In Friday's finale, For the Love of an Anesthesiologist, Texas-born writer and director Brad McEntire achieves, nay, creates new levels of hilarity in a Tarantino-meets-Twilight Zone effort from Audacity Productions. Alfred (Jeff Swearingen), an occasionally spastic man on the run, searches for meaning, an anesthesiologist (Maura Murphy) and his way out of an eerie island bar. Joining him are a transgendered cocktail waitress (Julie Reinagel), a man in a trench coat (Kenneth Fulenwider, who steals the show) and a pirate-like Parisian ex-lover (Trista Wyly). Love shouldn't be missed.
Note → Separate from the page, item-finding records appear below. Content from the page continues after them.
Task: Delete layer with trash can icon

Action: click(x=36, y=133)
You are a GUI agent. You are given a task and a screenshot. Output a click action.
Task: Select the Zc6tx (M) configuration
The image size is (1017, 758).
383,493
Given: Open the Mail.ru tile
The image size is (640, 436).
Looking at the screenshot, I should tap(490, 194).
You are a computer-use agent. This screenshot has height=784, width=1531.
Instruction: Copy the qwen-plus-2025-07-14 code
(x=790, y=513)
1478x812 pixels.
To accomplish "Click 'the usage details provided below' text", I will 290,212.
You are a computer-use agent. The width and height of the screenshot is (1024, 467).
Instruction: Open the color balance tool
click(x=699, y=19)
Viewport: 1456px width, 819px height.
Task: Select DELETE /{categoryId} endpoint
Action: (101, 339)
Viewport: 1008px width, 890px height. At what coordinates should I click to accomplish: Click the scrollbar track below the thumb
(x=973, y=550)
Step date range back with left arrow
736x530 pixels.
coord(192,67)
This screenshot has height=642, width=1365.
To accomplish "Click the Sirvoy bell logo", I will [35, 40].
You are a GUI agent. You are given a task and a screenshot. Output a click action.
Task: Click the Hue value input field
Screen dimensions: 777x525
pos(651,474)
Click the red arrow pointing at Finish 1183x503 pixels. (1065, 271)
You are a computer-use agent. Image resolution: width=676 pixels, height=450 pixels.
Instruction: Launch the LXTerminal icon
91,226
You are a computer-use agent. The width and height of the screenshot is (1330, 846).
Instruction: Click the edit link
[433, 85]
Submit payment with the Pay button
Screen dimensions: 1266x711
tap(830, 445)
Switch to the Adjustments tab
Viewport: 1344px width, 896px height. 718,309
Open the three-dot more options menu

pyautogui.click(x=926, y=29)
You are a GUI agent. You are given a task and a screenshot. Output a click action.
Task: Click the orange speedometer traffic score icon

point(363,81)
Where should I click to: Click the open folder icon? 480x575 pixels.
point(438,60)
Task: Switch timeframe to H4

Absurd comedy is a real knockout
A tantalizing slice of artful hilarity premieres at a Dallas theater festival.
By Perry Stewart (Special to the Star-Telegram - 7/20/2004)
Perhaps For the Love of an Anesthesiologist will one day be presented as a companion play to The Tale of the Allergist's Wife. For the present, in its premiere run at the Festival of Independent Theatres, Brad McEntire's comedy shares the bill with two other one-act works that seem pedestrian alongside its artful absurdity. 

A packed house had thinned noticeably Friday by the time Anesthesiologist, the last of the three that evening, took the stage at the Bath House Cultural Center. Audience members who left early missed the gem of the trio. (What's with these people? Do they leave baseball games after the sixth inning?) 

Staged under the banner of the appropriately named Audacity Productions, McEntire's play introduces the fugitive Alfred -- portrayed with manic gusto by Jeff Swearingen, who looks like Emilio Estevez and sounds like a young Richard Dreyfuss on speed. 

Alfred abides in a purgatorial way station where various people from his past parade by. Several are played by Kenneth Fulenwider, who has one encounter with Swearingen that's right out of Waiting for Godot. 

Trista Wyly, who has delighted Hip Pocket Theatre and Pocket Sandwich Theatre audiences, is marvelous here as a kinky Eurotrash countess.